Quand le cinéma renaît à l’opéra, c’est Breaking the waves. Le chef d’œuvre de Lars Von Trier se décline en musique grâce à la compositrice contemporaine Missy Mazzoli, à l’Opéra Comique.

En 1996, le grand public découvre véritablement Lars Von Trier. Voilà dix ans que ce cinéaste danois réalise des films estimés par la critique mais, avec Breaking the waves, il obtient le grand prix du Festival de Cannes, puis le César du meilleur film étranger. Cette parabole illustre le mélange de naturalisme et de mysticisme qui caractérise l’âme tortueuse (et torturée) du Scandinave. Dans une communauté religieuse du nord de l’Ecosse, un jeune couple est frappé par le malheur : l’époux est victime d’un accident du travail qui lui paralyse la moitié du corps. Il demande alors à sa femme de se donner à d’autres hommes et de lui en faire le récit. Pour Beth, l’héroïne, cette plongée dans l’abjection est aussi une montée vers la grâce. 

Jusqu’où peut-on aller par amour ? Est-il un point de non-retour à l’abnégation, au renoncement ? Autant de questions que se pose Lars von Trier depuis qu’il tient une caméra. Et Breaking the waves, porté par le jeu incandescent d’Emily Watson et Stellan Skarsgard, en est la superbe illustration. 

Vingt ans plus tard, le librettiste Royce Vavrek et la compositrice Missy Mazzoli décident de porter ce film à la scène et d’en faire un opéra. Après tout, une bonne partie des opéras du XIXe siècle étaient issus de pièces de théâtre -presque tout Verdi, par exemple- ; pourquoi donc une création contemporaine ne serait-elle pas la fille naturelle d’une œuvre cinématographique ? Et dans le cas de Breaking the waves, créé à Philadelphie en 2016, on peut dire que la greffe a pris. 

Il y a chez Lars von Trier un penchant vers le lyrisme, voire même le mélo, qui se moule parfaitement à une esthétique sonore américaine ; et la partition de Missy Mazzoli rejoint fort bien cet univers. On y retrouve les influences des grands maîtres de la musique tonale d’outre-Atlantique du XXe siècle (Barber, Copland…), certaines bandes originales de films, et même des rémanences de la comédie musicale.  Quant au livret de Royce Vavrek, il est d’une efficacité acérée (quoique l’œuvre eût gagné à être un brin plus courte…)

La réussite du spectacle tient aussi dans le remarquable dispositif scénique imaginé par l’équipe du metteur en scène Tom Morris. Par un système de « tournette » toujours en mouvement, il maintient la tension du spectateur, et joue avec virtuosité sur le montage, le « tuilage » de scènes, qui sont autant de séquences filmiques. 

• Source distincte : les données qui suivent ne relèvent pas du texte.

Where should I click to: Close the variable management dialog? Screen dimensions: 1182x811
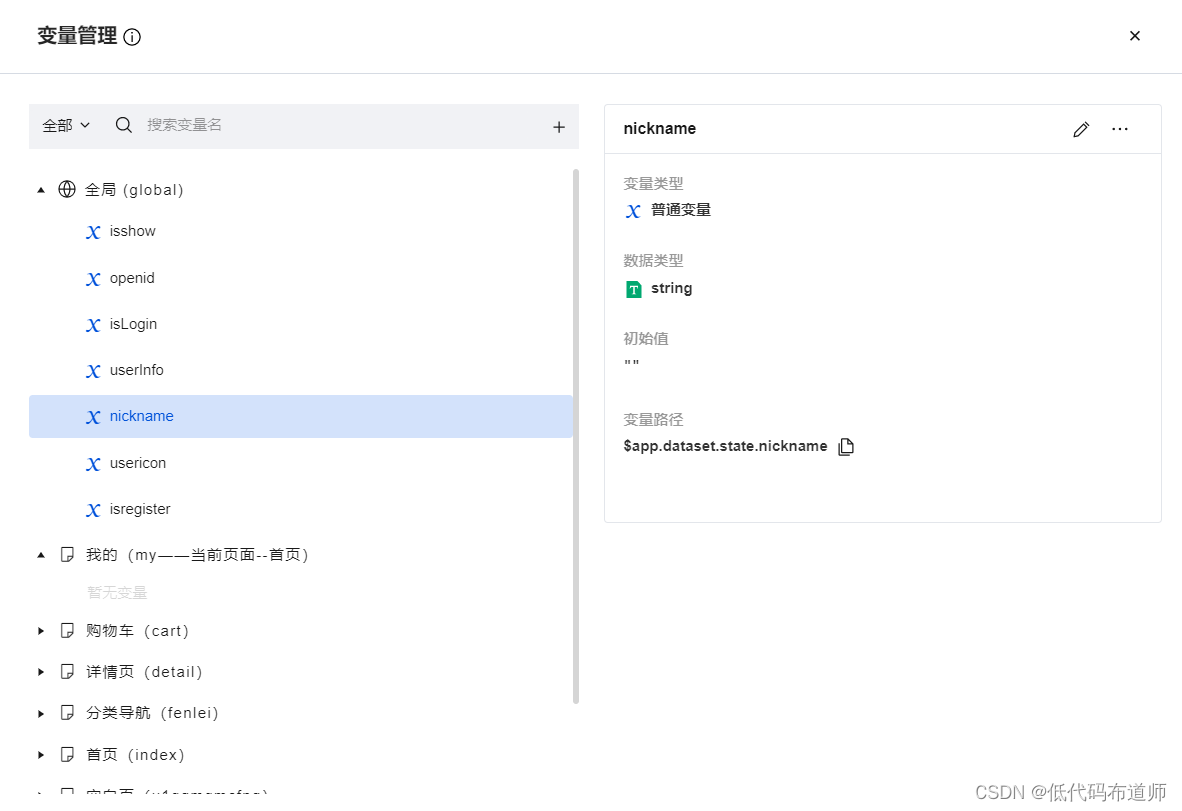(1135, 36)
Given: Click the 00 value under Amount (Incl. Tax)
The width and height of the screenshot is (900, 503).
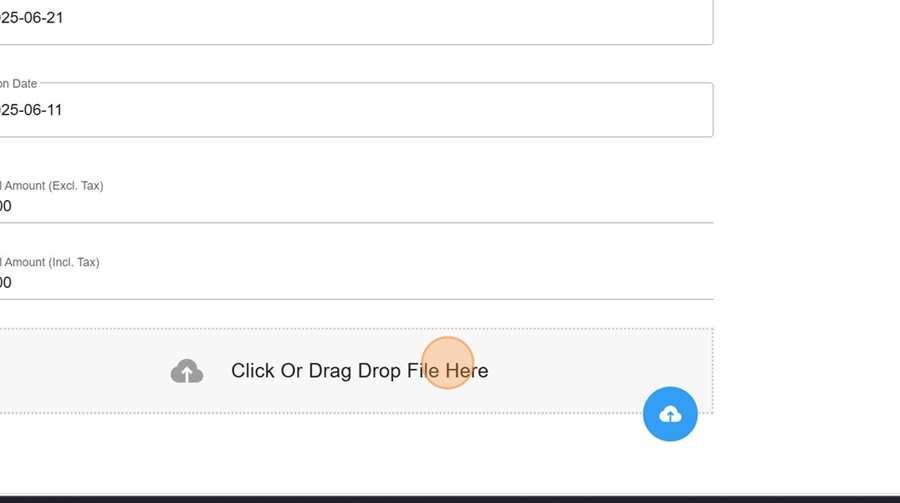Looking at the screenshot, I should [6, 283].
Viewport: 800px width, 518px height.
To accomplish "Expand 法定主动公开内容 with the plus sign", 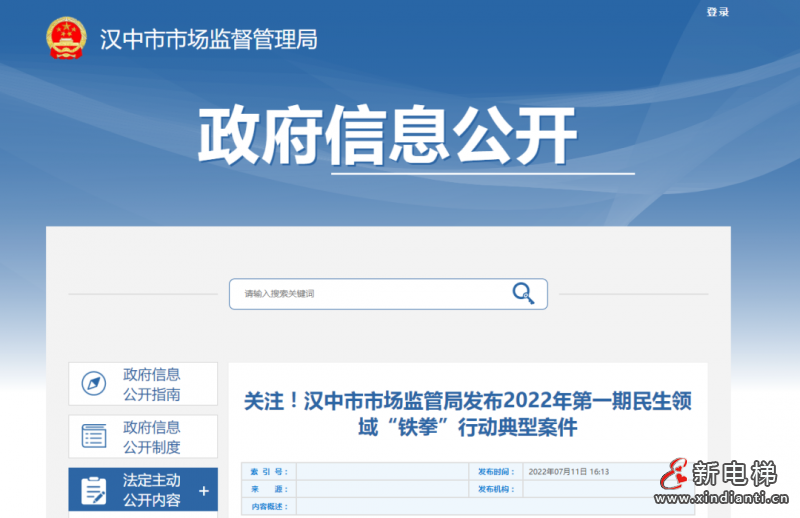I will 204,491.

Mais il faut surtout saluer la performance des comédiens-chanteurs, dont l’investissement est ici remarquable. On sait que Lars Von Trier fait des films sans tabous, parfois crus, n’hésitant pas à inclure des séquences pornographiques (comme dans Les Idiots ou Nymphomaniac). Breaking the waves étant une histoire de passion charnelle, l’opéra comporte des scènes d’amour d’une vérité d’autant plus saisissantes qu’elles sont chantées, et même vocalisées. On ne peut donc qu’être admiratif devant le travail du baryton Jarrett Ott et, surtout, de la soprano Sydney Mancasola. La chanteuse américaine retrouve la grâce enfantine d’Emily Watson, sa pureté bafouée, son innocence en berne. Et le public parisien a bien de la chance de pouvoir découvrir cette œuvre étrange, inattendue, mais d’une profonde originalité, sur la scène de l’Opéra-Comique ; attention, ce spectacle n’est parisien que pour trois représentations… 

Breaking the waves, d’après Lars Von Trier, de Missy Mazzoli et Royce Vavrek, Opéra Comique, du 28 au 31 mai.